◆ **Exercise instructions**
Search the data for "will". Return each matching line.

◆ **Dataset items**
===

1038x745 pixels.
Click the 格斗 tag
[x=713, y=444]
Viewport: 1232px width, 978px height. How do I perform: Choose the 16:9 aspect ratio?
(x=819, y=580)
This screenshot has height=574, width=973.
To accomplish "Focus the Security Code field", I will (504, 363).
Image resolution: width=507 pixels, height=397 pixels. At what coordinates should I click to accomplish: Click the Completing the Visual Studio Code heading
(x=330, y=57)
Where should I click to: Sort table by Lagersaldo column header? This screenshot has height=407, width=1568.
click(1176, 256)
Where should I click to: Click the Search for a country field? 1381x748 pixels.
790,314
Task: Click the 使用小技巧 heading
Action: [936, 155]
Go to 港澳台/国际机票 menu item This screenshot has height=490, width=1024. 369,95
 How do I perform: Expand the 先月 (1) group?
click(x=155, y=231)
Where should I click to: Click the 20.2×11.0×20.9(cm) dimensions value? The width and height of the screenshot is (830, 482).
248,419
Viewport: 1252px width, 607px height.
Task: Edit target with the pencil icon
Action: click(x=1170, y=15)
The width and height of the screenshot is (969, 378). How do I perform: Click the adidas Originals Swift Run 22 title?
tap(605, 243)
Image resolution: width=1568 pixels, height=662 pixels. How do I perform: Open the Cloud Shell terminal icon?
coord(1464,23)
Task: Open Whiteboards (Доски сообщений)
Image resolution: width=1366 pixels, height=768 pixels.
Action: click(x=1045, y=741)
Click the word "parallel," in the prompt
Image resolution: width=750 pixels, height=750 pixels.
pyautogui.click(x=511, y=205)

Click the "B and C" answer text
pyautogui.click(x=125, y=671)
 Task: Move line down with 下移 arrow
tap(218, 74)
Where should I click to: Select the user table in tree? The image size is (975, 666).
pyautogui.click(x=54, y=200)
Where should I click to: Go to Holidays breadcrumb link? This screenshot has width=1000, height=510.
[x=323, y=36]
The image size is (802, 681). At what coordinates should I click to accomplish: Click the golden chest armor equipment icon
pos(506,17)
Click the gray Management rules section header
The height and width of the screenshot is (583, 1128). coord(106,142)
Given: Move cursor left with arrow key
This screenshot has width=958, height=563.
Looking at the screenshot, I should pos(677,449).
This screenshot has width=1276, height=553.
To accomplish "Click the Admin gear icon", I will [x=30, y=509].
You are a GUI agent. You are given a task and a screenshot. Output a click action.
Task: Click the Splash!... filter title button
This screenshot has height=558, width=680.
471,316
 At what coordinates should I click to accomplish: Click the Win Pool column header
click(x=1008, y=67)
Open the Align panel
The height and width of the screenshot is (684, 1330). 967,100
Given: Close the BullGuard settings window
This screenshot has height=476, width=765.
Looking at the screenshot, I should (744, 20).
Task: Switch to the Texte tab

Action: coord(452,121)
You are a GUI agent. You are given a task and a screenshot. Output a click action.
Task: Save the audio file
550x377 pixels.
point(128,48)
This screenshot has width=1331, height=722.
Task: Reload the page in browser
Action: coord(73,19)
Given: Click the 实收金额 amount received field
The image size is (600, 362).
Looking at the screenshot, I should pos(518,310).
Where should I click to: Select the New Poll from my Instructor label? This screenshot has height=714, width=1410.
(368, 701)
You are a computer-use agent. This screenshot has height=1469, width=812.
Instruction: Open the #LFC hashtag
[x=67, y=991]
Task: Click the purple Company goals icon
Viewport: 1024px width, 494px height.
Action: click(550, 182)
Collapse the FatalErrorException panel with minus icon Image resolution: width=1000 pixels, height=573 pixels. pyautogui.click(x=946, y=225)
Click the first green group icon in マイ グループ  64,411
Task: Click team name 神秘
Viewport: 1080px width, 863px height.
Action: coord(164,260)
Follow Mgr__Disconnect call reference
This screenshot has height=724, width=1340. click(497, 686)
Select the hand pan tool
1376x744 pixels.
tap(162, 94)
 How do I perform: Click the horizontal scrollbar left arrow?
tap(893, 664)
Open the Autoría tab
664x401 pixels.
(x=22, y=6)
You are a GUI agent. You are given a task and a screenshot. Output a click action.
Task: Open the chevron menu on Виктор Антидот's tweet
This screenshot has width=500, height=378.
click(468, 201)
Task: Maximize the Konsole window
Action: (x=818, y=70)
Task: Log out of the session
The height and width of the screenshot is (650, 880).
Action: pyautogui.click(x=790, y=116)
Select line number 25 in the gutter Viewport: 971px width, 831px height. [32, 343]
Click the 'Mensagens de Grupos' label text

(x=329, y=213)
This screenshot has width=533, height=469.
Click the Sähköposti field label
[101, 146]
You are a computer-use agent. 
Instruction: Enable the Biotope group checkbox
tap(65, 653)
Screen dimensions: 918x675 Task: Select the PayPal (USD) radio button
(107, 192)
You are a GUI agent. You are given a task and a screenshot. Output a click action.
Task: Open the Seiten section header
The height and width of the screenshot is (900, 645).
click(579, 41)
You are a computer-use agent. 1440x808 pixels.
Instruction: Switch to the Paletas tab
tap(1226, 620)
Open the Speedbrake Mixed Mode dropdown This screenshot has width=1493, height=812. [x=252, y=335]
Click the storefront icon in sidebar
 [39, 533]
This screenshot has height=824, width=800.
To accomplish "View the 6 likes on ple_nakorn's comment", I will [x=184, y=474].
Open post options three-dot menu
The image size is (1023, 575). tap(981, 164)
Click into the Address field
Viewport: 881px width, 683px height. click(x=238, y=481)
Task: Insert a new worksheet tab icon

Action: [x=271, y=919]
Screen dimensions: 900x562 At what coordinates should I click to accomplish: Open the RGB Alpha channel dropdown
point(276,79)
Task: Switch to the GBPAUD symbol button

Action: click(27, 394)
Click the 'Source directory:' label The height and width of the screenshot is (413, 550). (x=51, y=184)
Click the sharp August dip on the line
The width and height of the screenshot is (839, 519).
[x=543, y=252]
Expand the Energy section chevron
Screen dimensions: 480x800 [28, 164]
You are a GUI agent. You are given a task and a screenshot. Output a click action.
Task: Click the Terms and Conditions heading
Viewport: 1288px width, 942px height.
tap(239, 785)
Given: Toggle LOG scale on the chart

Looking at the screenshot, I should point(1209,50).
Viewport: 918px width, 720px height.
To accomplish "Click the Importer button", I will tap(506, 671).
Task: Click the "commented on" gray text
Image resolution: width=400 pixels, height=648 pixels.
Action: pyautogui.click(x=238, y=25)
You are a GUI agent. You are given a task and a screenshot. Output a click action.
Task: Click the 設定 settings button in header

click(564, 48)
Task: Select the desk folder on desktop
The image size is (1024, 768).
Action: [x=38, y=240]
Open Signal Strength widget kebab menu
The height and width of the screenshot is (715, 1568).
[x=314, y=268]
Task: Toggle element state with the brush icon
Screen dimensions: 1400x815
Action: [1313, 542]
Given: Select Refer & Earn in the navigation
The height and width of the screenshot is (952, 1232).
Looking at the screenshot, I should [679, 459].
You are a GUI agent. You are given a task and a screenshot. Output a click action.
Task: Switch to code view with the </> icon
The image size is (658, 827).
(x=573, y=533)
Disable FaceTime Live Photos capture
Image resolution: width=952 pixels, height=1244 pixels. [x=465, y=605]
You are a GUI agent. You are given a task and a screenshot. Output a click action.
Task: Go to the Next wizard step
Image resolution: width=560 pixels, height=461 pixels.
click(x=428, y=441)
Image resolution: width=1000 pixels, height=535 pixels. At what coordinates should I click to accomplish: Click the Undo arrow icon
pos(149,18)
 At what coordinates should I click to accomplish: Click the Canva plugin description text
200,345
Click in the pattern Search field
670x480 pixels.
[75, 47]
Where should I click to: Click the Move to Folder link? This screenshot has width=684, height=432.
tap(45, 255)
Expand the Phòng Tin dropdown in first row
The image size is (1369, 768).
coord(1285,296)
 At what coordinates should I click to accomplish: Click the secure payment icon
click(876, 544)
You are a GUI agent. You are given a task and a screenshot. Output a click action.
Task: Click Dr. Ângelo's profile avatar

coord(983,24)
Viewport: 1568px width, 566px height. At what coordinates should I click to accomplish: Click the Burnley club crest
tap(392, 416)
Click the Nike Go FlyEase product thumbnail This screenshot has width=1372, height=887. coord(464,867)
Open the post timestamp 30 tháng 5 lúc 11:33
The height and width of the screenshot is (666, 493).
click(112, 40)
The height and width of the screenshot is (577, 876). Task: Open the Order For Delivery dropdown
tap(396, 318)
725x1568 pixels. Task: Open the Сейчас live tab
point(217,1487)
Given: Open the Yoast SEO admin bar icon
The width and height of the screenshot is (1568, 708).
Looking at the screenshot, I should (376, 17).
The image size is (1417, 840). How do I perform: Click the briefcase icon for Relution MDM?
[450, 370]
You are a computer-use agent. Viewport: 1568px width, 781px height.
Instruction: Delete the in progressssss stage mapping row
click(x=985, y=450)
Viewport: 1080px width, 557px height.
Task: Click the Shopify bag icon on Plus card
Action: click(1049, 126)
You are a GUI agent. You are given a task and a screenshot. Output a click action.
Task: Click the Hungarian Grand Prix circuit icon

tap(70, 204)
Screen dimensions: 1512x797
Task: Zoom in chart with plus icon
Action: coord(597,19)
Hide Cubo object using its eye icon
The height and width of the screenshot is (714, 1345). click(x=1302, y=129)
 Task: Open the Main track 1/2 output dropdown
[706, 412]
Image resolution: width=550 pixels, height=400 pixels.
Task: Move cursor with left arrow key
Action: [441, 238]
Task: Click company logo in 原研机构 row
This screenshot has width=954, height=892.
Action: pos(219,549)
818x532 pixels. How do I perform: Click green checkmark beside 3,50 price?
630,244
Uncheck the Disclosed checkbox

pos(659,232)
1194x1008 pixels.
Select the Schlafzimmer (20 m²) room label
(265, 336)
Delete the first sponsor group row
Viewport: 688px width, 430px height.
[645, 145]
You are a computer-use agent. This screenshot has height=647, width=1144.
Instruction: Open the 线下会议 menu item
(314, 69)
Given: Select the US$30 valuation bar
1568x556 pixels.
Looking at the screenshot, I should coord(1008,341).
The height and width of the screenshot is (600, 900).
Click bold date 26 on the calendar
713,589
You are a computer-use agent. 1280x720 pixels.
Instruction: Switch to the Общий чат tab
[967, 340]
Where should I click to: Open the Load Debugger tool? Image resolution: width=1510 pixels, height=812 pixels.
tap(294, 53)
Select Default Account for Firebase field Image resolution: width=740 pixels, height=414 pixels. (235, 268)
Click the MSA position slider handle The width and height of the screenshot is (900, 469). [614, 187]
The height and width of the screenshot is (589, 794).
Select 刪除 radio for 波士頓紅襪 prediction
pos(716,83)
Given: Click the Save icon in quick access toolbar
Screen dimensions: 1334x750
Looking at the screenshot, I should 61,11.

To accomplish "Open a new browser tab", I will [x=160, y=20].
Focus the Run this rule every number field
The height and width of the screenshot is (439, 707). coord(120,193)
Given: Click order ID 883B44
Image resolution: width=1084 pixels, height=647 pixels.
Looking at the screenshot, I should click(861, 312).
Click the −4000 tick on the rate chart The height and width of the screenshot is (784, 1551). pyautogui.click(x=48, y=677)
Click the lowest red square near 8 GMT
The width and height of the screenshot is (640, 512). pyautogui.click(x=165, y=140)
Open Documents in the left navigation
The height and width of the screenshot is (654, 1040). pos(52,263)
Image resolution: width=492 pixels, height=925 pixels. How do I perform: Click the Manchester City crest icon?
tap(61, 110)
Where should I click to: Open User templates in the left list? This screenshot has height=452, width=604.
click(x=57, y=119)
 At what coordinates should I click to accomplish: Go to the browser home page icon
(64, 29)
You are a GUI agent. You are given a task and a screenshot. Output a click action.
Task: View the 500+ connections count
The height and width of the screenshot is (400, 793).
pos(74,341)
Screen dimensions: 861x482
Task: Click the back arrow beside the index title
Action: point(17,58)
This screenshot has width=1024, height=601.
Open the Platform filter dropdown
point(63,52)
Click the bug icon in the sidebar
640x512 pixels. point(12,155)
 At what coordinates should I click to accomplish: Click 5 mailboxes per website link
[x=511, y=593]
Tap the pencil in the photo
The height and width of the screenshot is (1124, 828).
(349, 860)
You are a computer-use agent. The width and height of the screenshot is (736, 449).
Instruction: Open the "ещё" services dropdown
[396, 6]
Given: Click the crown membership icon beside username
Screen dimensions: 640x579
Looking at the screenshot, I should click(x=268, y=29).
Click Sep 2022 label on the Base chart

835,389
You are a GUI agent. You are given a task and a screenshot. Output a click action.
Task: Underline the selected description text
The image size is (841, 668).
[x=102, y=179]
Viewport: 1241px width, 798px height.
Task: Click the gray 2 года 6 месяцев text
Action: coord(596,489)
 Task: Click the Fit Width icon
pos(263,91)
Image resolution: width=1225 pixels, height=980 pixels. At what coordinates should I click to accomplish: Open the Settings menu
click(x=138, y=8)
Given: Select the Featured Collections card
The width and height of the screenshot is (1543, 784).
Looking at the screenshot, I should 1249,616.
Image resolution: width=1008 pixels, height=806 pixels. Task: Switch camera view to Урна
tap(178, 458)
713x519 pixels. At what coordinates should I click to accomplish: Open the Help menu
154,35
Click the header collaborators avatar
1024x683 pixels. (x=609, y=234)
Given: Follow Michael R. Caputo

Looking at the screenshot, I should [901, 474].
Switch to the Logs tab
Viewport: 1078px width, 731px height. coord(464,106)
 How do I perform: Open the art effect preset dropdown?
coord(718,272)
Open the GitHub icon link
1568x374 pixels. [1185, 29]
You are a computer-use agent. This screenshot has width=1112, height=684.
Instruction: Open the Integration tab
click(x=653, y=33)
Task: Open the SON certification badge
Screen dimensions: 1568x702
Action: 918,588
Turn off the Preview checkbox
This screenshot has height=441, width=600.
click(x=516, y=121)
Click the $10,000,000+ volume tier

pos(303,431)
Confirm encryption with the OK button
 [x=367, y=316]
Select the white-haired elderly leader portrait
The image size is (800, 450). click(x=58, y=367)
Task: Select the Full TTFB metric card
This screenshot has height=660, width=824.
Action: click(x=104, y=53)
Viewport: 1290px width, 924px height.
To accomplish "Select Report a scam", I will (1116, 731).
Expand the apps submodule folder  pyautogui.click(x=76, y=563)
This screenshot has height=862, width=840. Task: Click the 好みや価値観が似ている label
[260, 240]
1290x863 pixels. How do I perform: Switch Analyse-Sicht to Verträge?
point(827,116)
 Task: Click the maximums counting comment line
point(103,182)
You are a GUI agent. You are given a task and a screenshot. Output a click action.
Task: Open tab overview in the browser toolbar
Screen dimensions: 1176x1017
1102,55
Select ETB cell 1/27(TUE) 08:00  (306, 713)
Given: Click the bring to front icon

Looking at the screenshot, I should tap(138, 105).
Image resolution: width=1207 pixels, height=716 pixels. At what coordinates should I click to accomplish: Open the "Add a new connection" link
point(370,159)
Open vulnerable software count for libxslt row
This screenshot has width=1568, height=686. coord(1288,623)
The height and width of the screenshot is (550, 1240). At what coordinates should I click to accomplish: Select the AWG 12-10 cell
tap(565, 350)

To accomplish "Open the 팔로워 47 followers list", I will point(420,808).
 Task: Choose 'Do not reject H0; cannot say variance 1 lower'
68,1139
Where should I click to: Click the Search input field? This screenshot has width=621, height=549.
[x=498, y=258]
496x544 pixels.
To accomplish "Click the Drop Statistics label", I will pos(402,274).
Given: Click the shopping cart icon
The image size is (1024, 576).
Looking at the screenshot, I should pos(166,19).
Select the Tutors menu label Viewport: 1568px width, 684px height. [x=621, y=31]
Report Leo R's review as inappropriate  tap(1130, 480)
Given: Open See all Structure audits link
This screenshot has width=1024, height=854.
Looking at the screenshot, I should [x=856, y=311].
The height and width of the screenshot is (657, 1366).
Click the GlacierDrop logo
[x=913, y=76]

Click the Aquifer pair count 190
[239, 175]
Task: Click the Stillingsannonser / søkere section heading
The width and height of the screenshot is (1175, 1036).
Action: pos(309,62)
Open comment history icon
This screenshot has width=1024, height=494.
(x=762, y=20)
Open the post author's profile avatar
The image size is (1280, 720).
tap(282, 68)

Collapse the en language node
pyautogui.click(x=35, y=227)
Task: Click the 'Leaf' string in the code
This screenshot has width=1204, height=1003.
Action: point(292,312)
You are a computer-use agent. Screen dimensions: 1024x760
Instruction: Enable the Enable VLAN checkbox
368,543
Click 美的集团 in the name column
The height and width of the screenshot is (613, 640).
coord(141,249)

===

◆ **Written answer**
To accomplish "Focus the Security Code field", I will (504, 363).
To accomplish "Click the Admin gear icon", I will [x=30, y=509].
To accomplish "View the 6 likes on ple_nakorn's comment", I will [x=184, y=474].
To accomplish "Click the Importer button", I will tap(506, 671).
To accomplish "Open a new browser tab", I will [x=160, y=20].
To accomplish "Select Report a scam", I will (1116, 731).
To accomplish "Open the 팔로워 47 followers list", I will point(420,808).
To accomplish "Click the Drop Statistics label", I will pos(402,274).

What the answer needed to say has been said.